Os meios técnicos -informacionais são partes constituintes da totalidade espacial, que abriga de modo contraditório, como nos ensina Milton Santos (2001), “os sistemas de objetos e as ações”. Há inseparabilidade das relações raciais, de classe e gênero do espaço, que não deve ser reduzido aos meios informacionais, que impedem, quando assim concebidos, a compreensão do espaço como instância social e política. Quem ingressa numa bolha de usuário e mora numa favela, morro, alagado e/ou nos espaços destituídos de recursos médicos, sanitários, culturais e materiais, segregados pela violência policial racista, entre tantas outras, só sairá da bolha compreendendo e se apropriando do espaço como um todo, o que inclui; por exemplo, a favela, as relações raciais, de classe, de gênero e as contradições materializadas e especializadas e que não se limitam aos meios informacionais e ao virtual e estonteante volume informativo. Não há nas bolhas comunicação. O processo comunicativo exige o motor político determinando um novo uso para as tecnologias de informação em conformidade e/ou em desconformidade com a totalidade espacial. O perigo reside na redução do todo, a referida realidade socioespacial, ao sistema informacional e às plataformas capitalistas. Não é demais negritar que é a comunicação com o próximo e próxima a malha; teia e rede, para as trocas, para a solidariedade e transformação radical e comandada pela realidade concreta e contraditória da socioespacialidade.

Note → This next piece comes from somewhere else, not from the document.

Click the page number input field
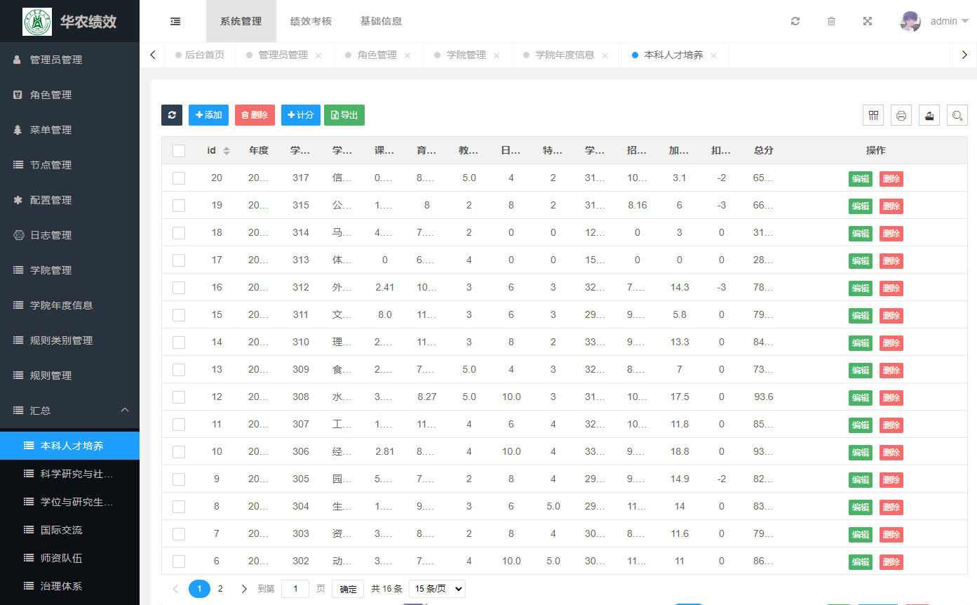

Não existe possibilidade de transformação da sociedade nos limites das bolhas. As bolhas funcionam para ocultar o todo, que se ergue com a unicidade das técnicas, dos veículos informacionais e das relações socioraciais no mesmo conjunto de tensões e opostos. As bolhas alimentam apenas as bolhas no que toca aos usuários partidários de posições assemelhadas, que geram conforto e imobilidade ao mesmo tempo. No entanto, as bolhas são, por aproximações interesseiras de mercado e de poder político, fundamentais para o controle centralizado pelas empresas FaceBook, Google, Amazon e outras subordinadas ao sistema bancário e/ou à financeirização da vida.
O uso dos meios informacionais, quaisquer que sejam, não pode substituir a presença humana e a coexistência solidária, que é feita prioritariamente com o próximo (a) e com a chave da igualdade, que é comunicação, entendimento e transformação socioracial radical. A coexistência solidária se dá no lugar , no cotidiano e a intermediação virtual ou os veículos informacionais são apenas meios, mas o meio e conteúdo nuclear é o corpo, a corporeidade, a presença que produz não o usuário (a), mas o cidadão e a cidadã em estado de revolução que abriga e acolhe, na proximidade física e afetiva, a utopia da comunicação e da superação das desigualdades, com ênfase na racial espacialidade pela violência policial contra negros, que não vivem nas bolhas, mas sim no lugar e no cotidiano, que são também dimensões do espaço.

(*) Fausto Antonio  é  escritor, poeta, dramaturgo e professor da UNILAB – Bahia.